## Task requirements
Rewrite the lines starting at the one containing "Task: Click the word" and ending at the one containing "coord(43,193)", swapping "purple" for "orange" and changing nothing else. Return only those lines.

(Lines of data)
☆ ☆ ☆ ☆
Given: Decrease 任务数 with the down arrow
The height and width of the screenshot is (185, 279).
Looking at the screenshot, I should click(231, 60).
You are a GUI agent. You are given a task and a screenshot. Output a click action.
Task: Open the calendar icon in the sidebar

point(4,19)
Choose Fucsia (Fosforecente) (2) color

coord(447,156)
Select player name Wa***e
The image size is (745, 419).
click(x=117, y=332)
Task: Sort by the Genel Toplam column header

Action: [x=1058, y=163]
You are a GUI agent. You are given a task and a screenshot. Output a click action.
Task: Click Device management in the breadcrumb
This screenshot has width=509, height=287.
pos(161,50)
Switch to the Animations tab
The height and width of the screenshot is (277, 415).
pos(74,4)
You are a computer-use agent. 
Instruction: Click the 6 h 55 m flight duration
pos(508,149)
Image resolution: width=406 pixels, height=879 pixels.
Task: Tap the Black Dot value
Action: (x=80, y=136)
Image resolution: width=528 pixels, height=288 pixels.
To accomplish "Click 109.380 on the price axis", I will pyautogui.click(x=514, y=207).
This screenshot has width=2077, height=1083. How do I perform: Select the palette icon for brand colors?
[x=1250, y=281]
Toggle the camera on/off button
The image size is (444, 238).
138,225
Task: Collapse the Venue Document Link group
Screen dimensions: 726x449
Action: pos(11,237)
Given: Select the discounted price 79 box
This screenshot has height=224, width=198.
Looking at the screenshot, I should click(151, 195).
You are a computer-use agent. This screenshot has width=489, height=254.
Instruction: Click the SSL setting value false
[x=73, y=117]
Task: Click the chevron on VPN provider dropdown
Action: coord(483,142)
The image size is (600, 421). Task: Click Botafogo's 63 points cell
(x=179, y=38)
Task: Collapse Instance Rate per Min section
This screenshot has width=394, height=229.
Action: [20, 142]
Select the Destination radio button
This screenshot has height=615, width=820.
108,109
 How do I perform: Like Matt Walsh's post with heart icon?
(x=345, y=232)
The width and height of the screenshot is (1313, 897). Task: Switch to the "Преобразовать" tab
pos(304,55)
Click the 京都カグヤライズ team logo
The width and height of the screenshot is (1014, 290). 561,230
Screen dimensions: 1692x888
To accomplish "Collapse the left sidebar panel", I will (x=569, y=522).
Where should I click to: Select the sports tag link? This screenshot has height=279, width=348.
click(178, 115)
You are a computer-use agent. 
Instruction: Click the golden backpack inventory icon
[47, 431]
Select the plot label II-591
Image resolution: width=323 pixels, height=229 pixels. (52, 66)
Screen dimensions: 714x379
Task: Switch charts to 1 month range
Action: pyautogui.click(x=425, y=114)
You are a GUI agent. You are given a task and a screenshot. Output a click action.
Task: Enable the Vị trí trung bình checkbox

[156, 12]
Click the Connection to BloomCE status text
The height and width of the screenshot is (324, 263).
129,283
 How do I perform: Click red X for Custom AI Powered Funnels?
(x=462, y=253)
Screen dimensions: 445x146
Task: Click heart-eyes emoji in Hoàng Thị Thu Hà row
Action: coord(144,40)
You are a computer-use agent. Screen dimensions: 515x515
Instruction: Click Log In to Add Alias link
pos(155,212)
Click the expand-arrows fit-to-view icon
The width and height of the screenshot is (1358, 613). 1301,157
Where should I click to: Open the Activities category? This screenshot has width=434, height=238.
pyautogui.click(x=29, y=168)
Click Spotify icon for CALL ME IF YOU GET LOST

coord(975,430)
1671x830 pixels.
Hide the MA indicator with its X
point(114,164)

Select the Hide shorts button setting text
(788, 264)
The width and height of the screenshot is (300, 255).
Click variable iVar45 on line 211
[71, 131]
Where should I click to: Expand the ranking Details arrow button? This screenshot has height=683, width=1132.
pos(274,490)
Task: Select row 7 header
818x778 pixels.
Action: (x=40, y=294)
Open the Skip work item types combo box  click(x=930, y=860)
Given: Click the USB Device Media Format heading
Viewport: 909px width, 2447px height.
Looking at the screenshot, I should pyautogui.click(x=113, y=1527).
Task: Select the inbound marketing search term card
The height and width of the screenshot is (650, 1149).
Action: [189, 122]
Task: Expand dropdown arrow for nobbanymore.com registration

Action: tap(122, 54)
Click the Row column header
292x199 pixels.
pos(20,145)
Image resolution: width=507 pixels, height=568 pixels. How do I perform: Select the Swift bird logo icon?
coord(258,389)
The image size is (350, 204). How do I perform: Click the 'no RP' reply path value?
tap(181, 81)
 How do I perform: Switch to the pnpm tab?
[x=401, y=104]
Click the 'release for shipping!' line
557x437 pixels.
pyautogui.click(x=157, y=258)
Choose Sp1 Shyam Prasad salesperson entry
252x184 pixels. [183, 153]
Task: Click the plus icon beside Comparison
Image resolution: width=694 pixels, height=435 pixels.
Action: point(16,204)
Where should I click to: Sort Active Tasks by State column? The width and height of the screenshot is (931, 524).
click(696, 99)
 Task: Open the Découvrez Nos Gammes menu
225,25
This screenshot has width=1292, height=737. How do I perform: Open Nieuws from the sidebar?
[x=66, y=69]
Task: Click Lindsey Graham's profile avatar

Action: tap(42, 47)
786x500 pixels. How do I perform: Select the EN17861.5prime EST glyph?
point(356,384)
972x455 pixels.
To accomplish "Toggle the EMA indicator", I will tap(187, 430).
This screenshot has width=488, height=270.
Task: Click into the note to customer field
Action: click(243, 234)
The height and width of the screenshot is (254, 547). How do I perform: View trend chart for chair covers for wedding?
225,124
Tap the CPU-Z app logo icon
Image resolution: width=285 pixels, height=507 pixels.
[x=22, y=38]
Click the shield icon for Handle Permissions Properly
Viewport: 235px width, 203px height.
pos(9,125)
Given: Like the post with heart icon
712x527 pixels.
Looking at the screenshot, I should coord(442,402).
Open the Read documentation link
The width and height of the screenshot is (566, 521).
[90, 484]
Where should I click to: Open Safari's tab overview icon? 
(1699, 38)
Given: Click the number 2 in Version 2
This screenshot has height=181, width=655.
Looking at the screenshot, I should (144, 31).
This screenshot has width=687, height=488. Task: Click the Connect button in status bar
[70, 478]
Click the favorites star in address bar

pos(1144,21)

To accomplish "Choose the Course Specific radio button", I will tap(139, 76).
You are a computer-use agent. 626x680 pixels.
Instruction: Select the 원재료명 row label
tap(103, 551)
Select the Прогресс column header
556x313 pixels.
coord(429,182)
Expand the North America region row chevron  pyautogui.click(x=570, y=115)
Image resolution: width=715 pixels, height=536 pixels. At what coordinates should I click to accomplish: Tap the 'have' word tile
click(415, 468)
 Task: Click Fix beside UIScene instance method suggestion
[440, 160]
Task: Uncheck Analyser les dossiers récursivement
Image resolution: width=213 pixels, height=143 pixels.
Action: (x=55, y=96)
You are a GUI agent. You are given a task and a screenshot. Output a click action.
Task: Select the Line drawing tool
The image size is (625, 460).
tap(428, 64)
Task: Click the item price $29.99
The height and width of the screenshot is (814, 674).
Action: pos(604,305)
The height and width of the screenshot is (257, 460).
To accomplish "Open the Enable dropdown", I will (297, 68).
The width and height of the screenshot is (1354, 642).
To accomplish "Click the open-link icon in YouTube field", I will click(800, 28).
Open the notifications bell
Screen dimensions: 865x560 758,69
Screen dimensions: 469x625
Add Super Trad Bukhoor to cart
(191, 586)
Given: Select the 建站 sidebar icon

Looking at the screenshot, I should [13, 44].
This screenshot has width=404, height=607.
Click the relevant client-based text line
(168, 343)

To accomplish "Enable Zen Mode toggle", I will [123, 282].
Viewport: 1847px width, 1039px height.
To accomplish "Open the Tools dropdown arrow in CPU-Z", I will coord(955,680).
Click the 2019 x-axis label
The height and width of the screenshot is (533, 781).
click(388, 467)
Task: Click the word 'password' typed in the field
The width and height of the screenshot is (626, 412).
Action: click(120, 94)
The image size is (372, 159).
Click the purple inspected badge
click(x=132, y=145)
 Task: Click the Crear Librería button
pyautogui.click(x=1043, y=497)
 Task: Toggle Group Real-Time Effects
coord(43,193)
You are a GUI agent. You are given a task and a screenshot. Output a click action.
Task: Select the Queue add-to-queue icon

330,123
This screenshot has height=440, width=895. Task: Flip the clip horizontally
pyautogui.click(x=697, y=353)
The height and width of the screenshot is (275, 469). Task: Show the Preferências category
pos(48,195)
☆ ☆ ☆ ☆
## Solution below
Task: Click the word 'password' typed in the field
The width and height of the screenshot is (626, 412).
Action: click(120, 94)
The image size is (372, 159).
Click the orange inspected badge
click(x=132, y=145)
 Task: Click the Crear Librería button
pyautogui.click(x=1043, y=497)
 Task: Toggle Group Real-Time Effects
coord(43,193)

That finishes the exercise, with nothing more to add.